The sleet had stopped by the time Steven left to drive over to Leila’s place but the temperature had dropped sharply in the last hour and the roads had started to ice up. The attendant at the filling station told him that the authorities had been warned earlier about the likelihood of this but had been reluctant to send out grit spreaders, fearing that the rain would wash it all away and road grit cost money. Steven’s MGF might be a joy to drive on smooth, dry tarmac but could turn into a nightmare in adverse weather conditions. The fact that it sat so low on the road meant that the screen constantly had to be cleared of muck flung up by other vehicles and its quick response to brake and accelerator meant constant sideways twitching on slippery surfaces.
Steven was ultra cautious on the narrow roads leading over to Holt but it was still heart-in-mouth time on a number of occasions when black ice made its presence felt and a disagreement regarding direction of travel arose between driver and car. As he approached a narrow bridge spanning a river gorge, Steven slowed right down when he saw the flashing yellow lights of, presumably, a road gritting vehicle coming towards him. He pulled in to the side, as close to the verge as he dared, half tucked in behind the bridge parapet on his side of the road.

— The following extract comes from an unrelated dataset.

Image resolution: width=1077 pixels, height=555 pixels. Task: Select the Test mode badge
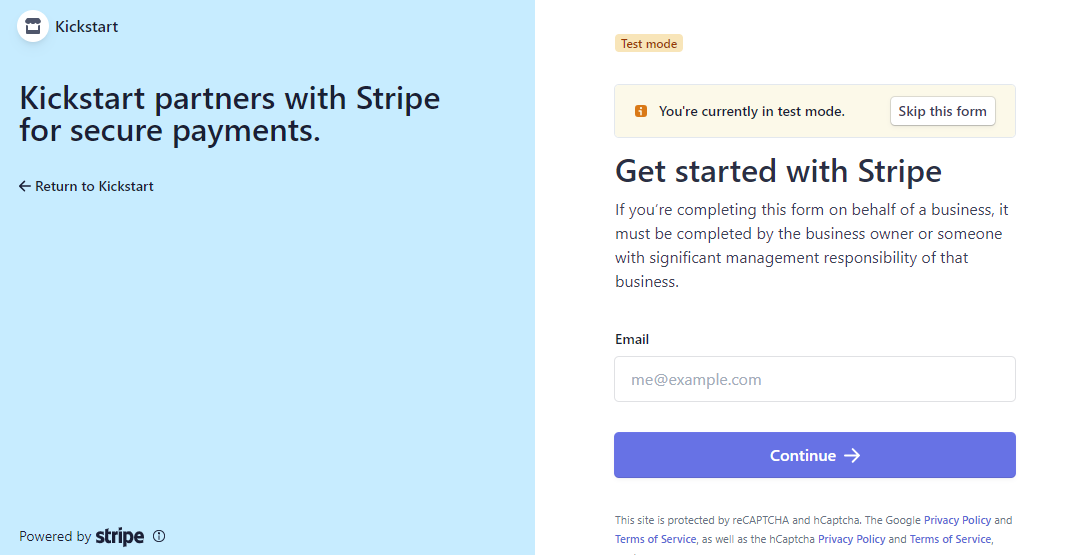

He was just beginning to take comfort from the fact that at least the road ahead would be freshly gritted when he saw that the snow-clearing blade on the front of the gritter had been lowered as it came on to the bridge: this made the vehicle so wide that it filled the entire width of the road: there wouldn’t be enough room for it to pass without scraping the side of his car. Fearing that the driver hadn’t seen him sitting there, Steven moved a little further over on to the verge, sounding his horn and flashing his lights. But to no avail. The vehicle kept coming.
Just as he made a fear-fuelled decision to get out of the car, the inside wheels of the MG slipped down into the unseen ditch they had been precariously perched over. The car pitched 45 degrees to the left and Steven fell back inside, his shoulders ending up on the passenger seat and his knees curled under the steering wheel. He had just started to elbow his way up into a position where he could see out again when the steel blade of the grit lorry hit the front of the MG, smashing its off-side headlight and scraping along the metal until it pushed the car completely over onto its side. The impact threw Steven violently back into the car.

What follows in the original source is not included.